Cassettes, however, were discarded for a reason and should remain dead forever. They're too complicated, they have poor sound quality and they're prone to distortion. Anyone who has had to reassemble a worn tape knows just how much of a pain cassettes could be, and the only reason the format survived was because it was relatively portable and very easy to copy. You couldn't take your records out jogging, for example. The cassette simply ceased to be relevant as portable CD players became more resistant to skipping, and were finally killed in a flourish with the mass adoption of digital formats, which were both portable and much better at the cassette's other, less wholesome usage.
Since then it has been increasingly difficult to actually play cassettes. You cannot buy a car with a cassette player installed from the factory, for example, the last model so equipped being out of production since 2010. It's also relatively difficult to find a player - a cursory search of a popular electronics retailer saw very few hits. This has had the unintentional effect of making the format more desirable. It's obscure, it's a bit novel and the multitude of flaws give it character. This is wrong-headed, of course, the cassette was a generally terrible format and discarded for a reason. But trends are not dictated by logic, so the cassette has made a minor comeback.

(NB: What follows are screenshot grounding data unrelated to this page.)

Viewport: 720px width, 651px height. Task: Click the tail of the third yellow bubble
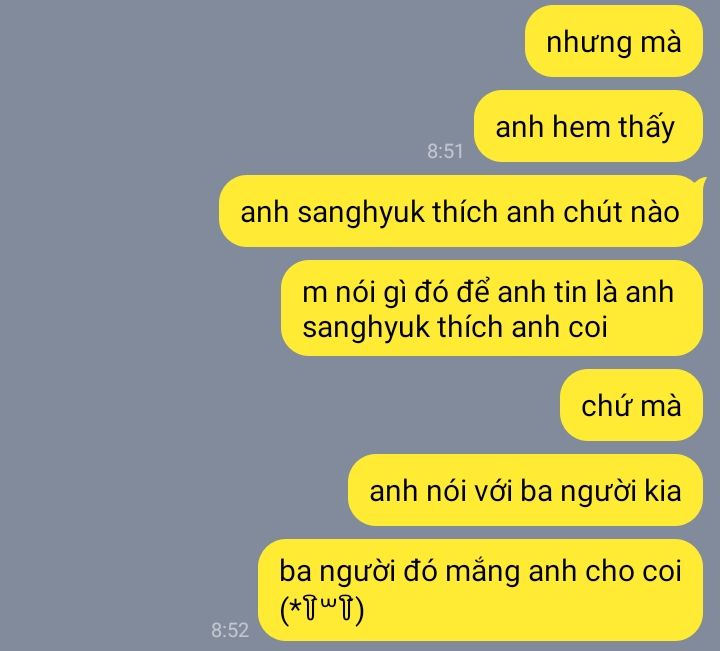[x=702, y=182]
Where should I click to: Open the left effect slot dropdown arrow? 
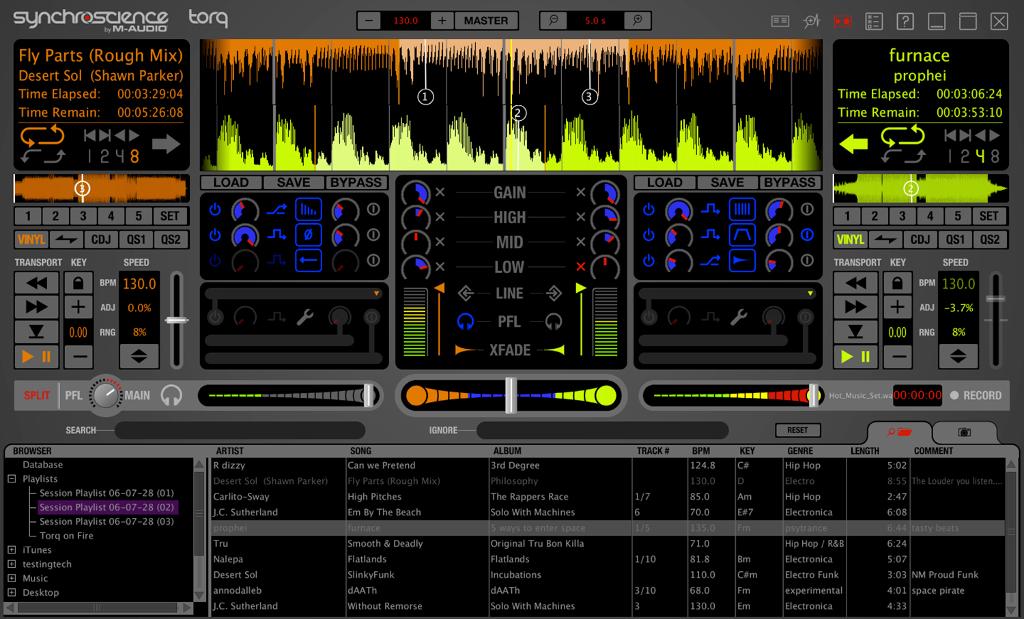(x=376, y=294)
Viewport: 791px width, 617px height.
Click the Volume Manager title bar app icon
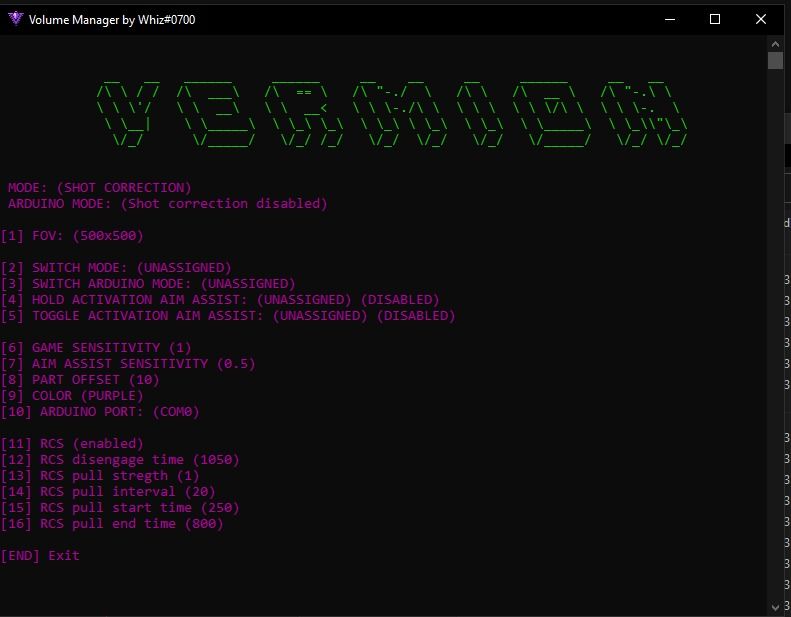pos(14,19)
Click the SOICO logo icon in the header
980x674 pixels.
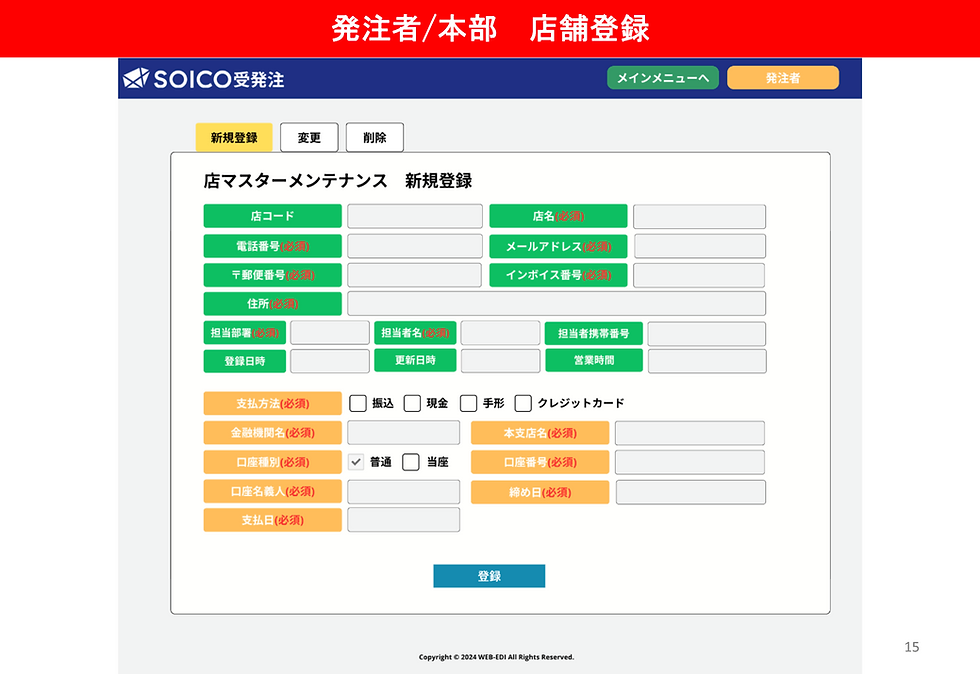tap(137, 78)
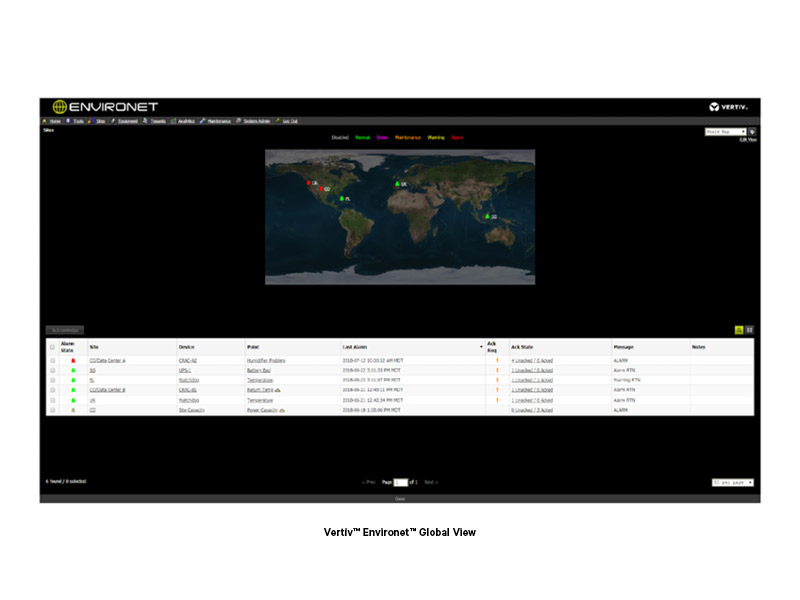800x600 pixels.
Task: Click Last Alarm column sort arrow
Action: tap(481, 347)
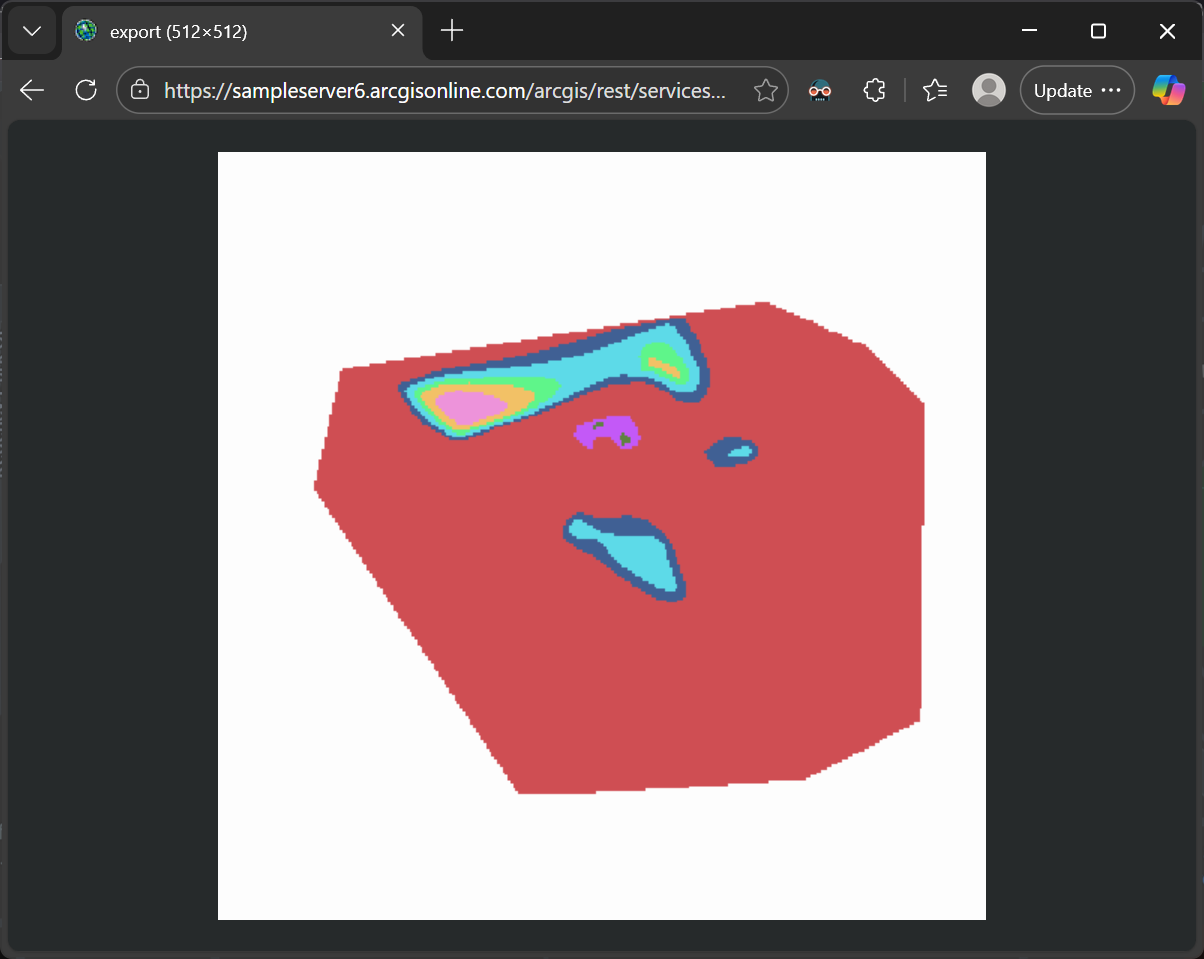1204x959 pixels.
Task: Click the Update button
Action: (1076, 91)
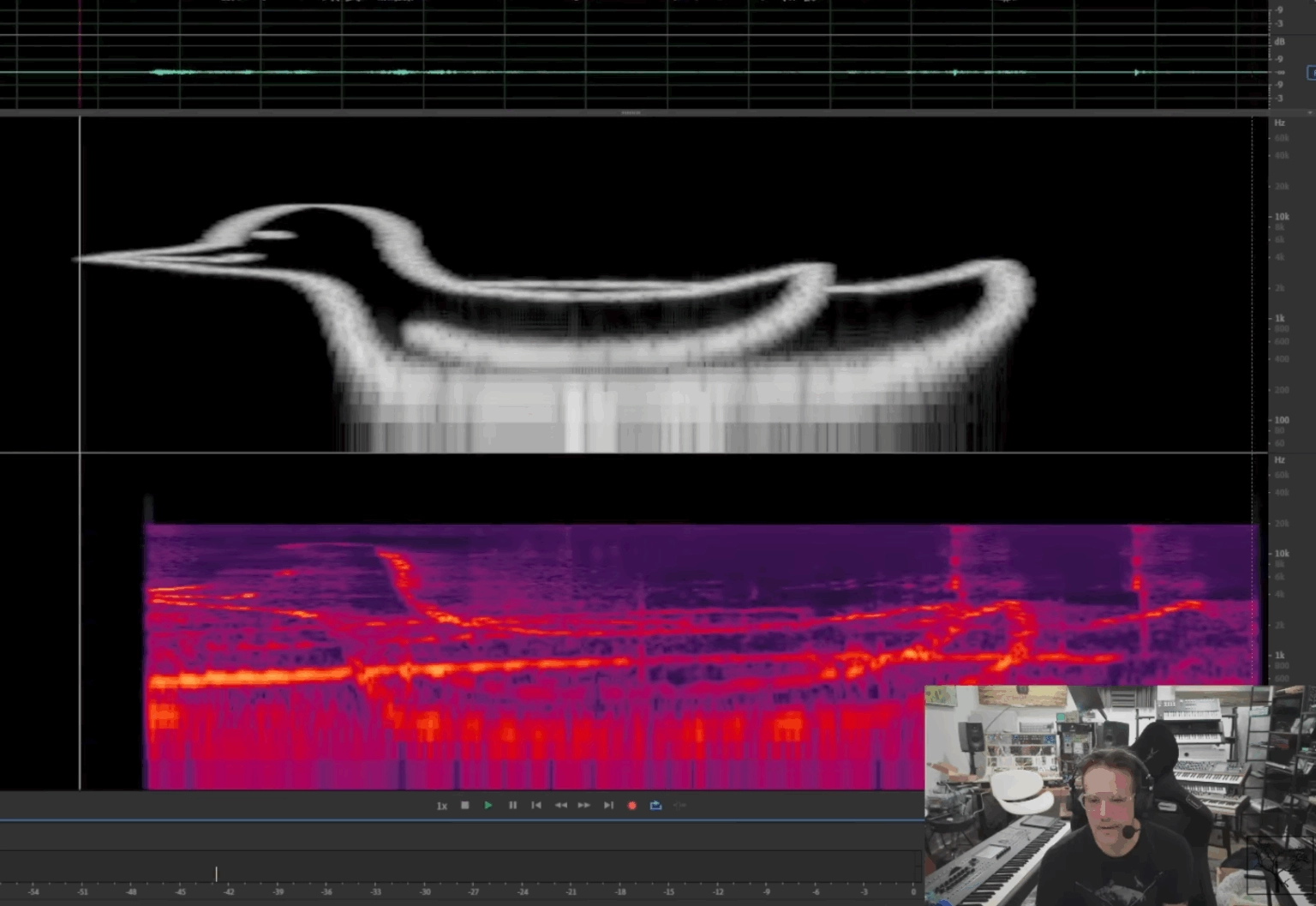Rewind using the double-left-arrow transport icon
The width and height of the screenshot is (1316, 906).
pos(561,805)
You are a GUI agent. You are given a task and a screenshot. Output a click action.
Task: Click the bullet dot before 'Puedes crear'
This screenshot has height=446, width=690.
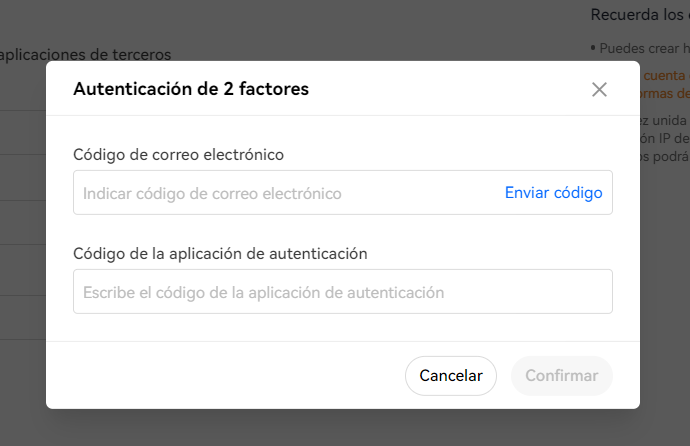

The problem with nostalgia is that it ignores the reason you've discarded the things you now desire. I grew up with cassettes, I have many fond memories of tapes that were recorded off of friends, compiling a range of songs which I thought were amazing back when I was much smaller than I am today. But I don't forget why I don't own a single device that can play the format today. I threw out the cassettes because I could listen to the same songs in higher quality in different formats. The romance of the format is a fiction, created by people who are blinded by their reminiscence. We must remind them that cassettes died because they were awful.